Dar la vida por Jesús no es una cosa de personas tristes, amargadas o resignadas. Es un gozo que no se puede imaginar, porque sólo lo entiende el que es tocado por el Espíritu Santo y llamado a la entrega total. Hoy recordamos a Ignacio de Antioquía, y en él descubrimos de qué manera nos fortalece el Espíritu Santo. Porque él no sólo nos da fuerza; también nos da gozo y pasión. San Ignacio fue asesinado por su fe en el año 107. Cuando era llevado por los soldados, a ellos les llamaba la atención ver su rostro sereno y alegre. Ignacio explicó lo que sentía, en una de sus cartas: Hay dentro de mí un manantial que clama y grita: ¡Ven al Padre!
La atracción de esa fuente definitiva de vida y de plenitud que es el Padre amado, compensaba infinitamente cualquier sacrificio, justificaba cualquier renuncia y merecía una entrega definitiva.
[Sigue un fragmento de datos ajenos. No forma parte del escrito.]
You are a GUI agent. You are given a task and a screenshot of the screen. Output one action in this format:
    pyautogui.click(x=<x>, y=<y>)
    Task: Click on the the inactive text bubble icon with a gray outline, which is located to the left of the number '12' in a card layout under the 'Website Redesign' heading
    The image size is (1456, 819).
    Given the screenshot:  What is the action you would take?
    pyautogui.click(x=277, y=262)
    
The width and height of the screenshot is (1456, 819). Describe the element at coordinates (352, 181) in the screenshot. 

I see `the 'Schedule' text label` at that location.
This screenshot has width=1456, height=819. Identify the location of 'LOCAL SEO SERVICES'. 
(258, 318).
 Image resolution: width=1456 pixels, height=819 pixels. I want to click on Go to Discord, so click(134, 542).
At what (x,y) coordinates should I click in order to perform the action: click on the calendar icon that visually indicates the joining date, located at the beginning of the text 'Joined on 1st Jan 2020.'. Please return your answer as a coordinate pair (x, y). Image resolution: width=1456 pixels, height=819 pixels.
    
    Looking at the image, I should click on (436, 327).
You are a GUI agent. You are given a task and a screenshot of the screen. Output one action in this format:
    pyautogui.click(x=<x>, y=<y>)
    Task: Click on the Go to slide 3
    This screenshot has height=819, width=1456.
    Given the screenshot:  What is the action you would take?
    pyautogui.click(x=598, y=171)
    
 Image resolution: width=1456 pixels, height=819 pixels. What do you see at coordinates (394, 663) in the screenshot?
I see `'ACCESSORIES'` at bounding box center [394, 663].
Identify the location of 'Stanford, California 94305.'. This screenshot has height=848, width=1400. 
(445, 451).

El Espíritu Santo es el que coloca en nuestros corazones esa dulce atracción. Vale la pena recordar algunas frases de las preciosas cartas de Ignacio, donde se manifiesta su apasionado e inquebrantable amor: Déjenme que sea pasto para las fieras, por las que podré alcanzar al Señor. Soy trigo de Dios, y quiero ser molido por esos dientes, para convertirme en un limpio pan de Cristo. Es admirable este misterioso poder de la gracia, que despliega toda su belleza en quienes no oponen resistencia a su acción.
La deslumbrante libertad de San Ignacio de Antioquía, capaz de entregarse feliz y extasiado, nos invita a relativizar nuestros sufrimientos y a desterrar tanta tristeza inútil, tantos lamentos innecesarios, tantas quejas infecundas. Nosotros no podemos buscar el martirio, porque es un regalo; pero podemos pedirle al Espíritu Santo que nos ayude a vivir esa entrega total, viviendo con alegría y profunda fe en medio de los sufrimientos y preocupaciones que nos toque vivir cada día, para dar la vida gota a gota.